● **What the task asks**
Reproduce the rows below with their requests, shifting every coordinate in the answers by adding 14 to each number. Leave the pictures out of the answer.
_ _ _ _ _
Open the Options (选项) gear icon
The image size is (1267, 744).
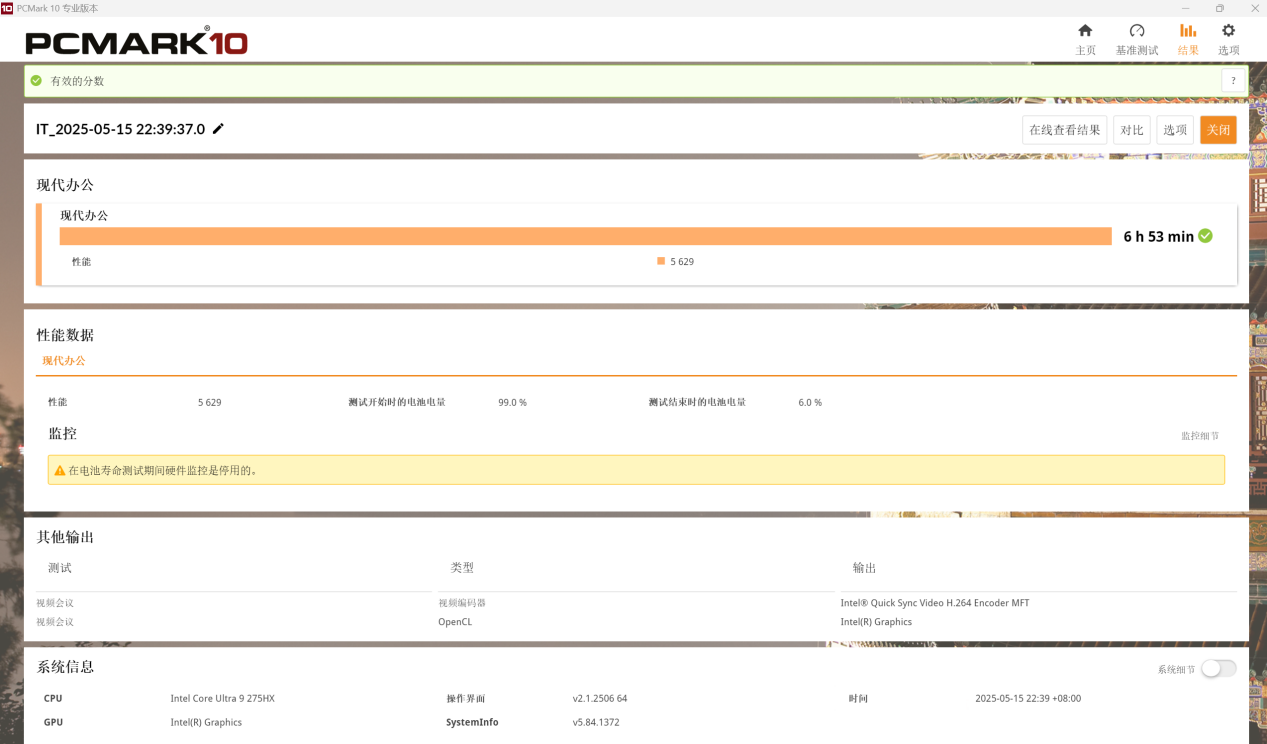click(x=1228, y=31)
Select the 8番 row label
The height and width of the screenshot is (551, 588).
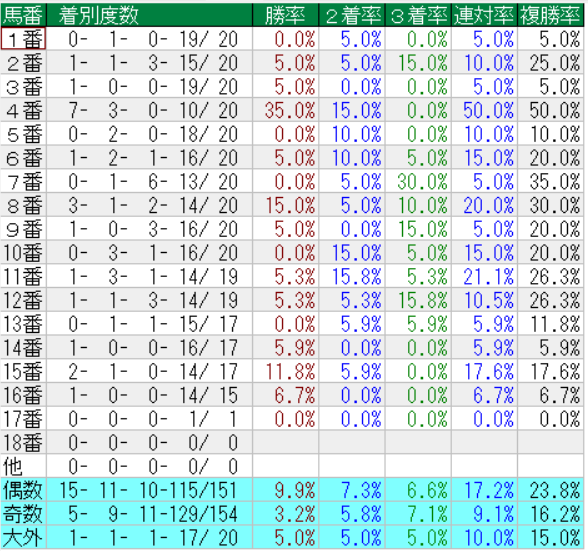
_ _ _ _ _
● **Finished task**
Open the Options (选项) gear icon
The image size is (1267, 744).
click(x=1242, y=45)
Select the 8番 row label
The height and width of the screenshot is (551, 588).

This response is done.